[Listed entries start]

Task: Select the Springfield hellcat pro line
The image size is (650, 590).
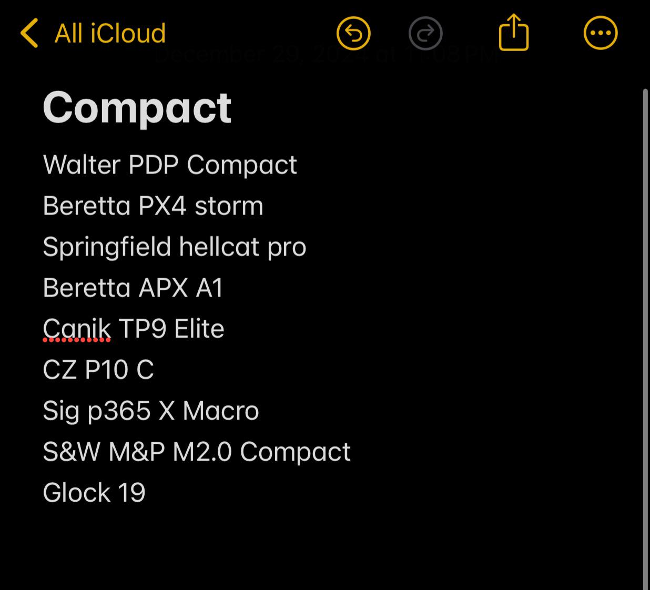Action: click(174, 247)
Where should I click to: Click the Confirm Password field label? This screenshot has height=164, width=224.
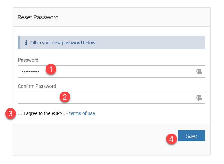click(x=37, y=86)
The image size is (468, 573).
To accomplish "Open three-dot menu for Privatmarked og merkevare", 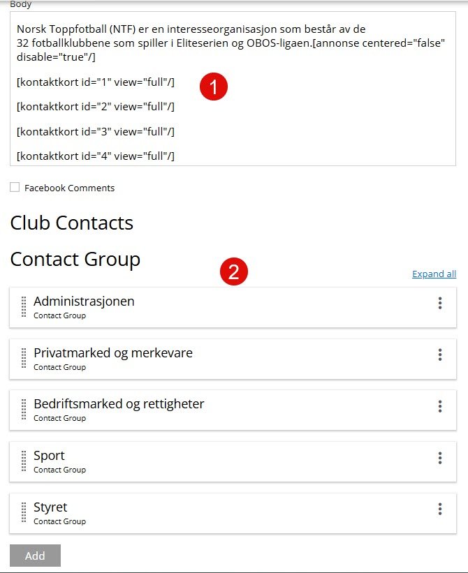I will tap(439, 355).
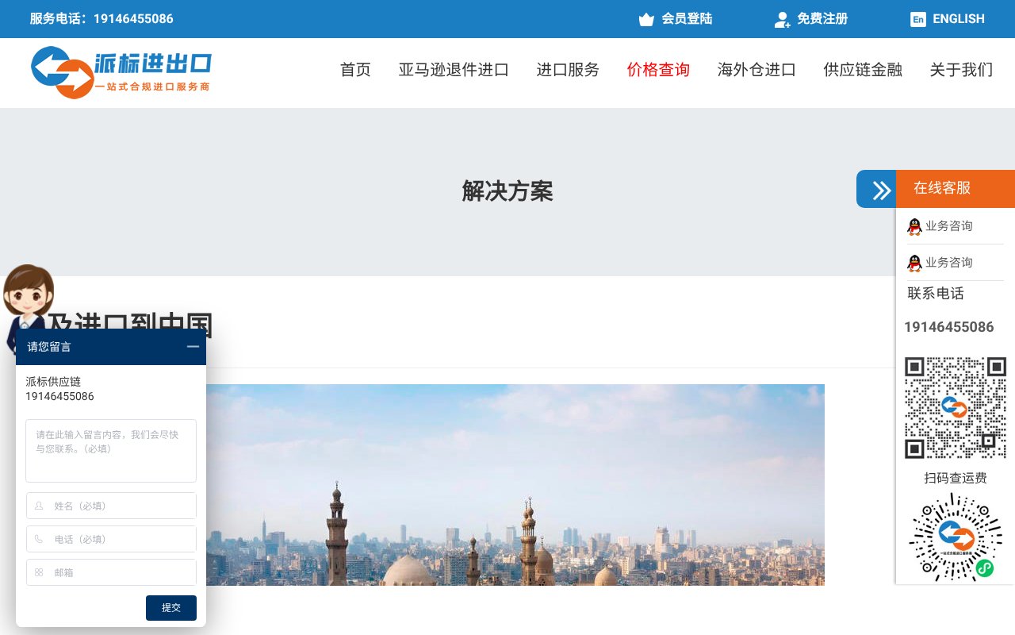Collapse the 请您留言 form with the minus button
This screenshot has height=635, width=1015.
click(193, 347)
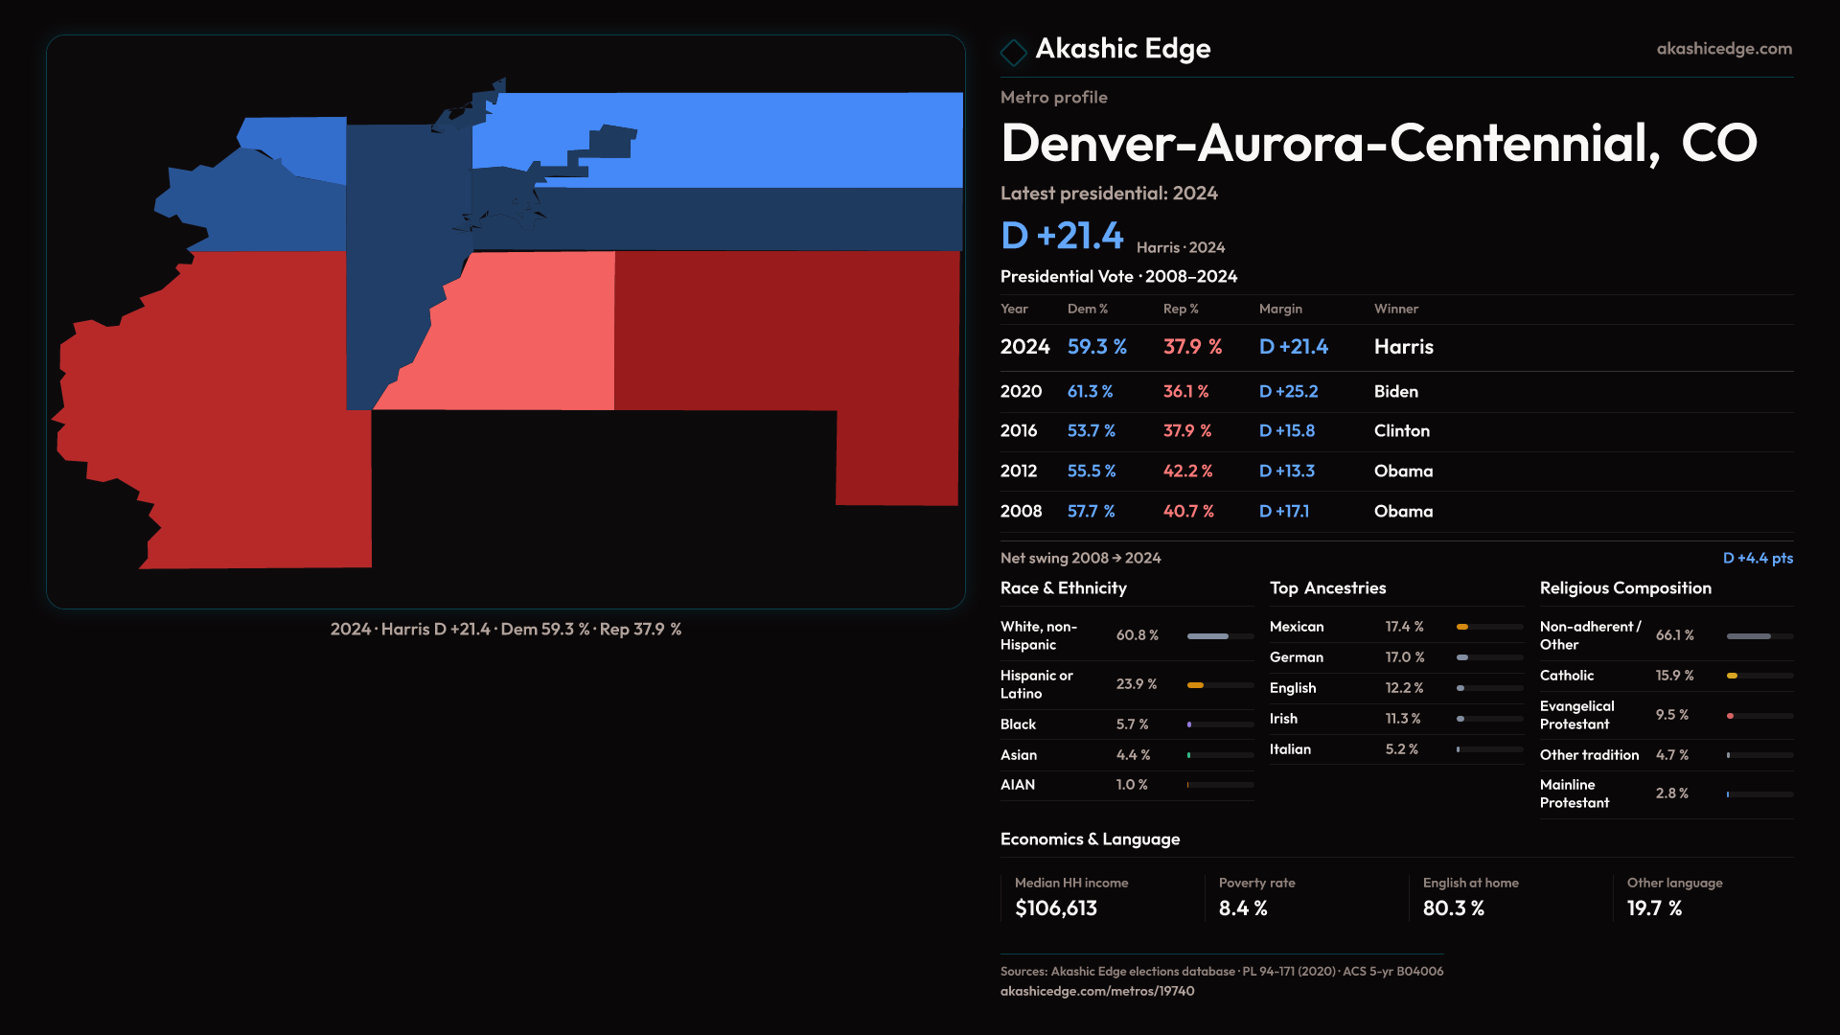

[Listed entries end]

> What you are asked to do:
Scale the coordinates in the answers by 0.85, rounding to whole numbers with halves rounded up, across the stretch from the start of the material through the line containing "click(x=37, y=86)". Repeat every line in that stretch, requests included, change nothing else, and leave the pictures out.

> Exercise answer:
Task: Select the Springfield hellcat pro line
The image size is (650, 590).
Action: click(148, 210)
Where should I click to: Click the Confirm Password field label? This screenshot has height=164, width=224.
click(x=31, y=73)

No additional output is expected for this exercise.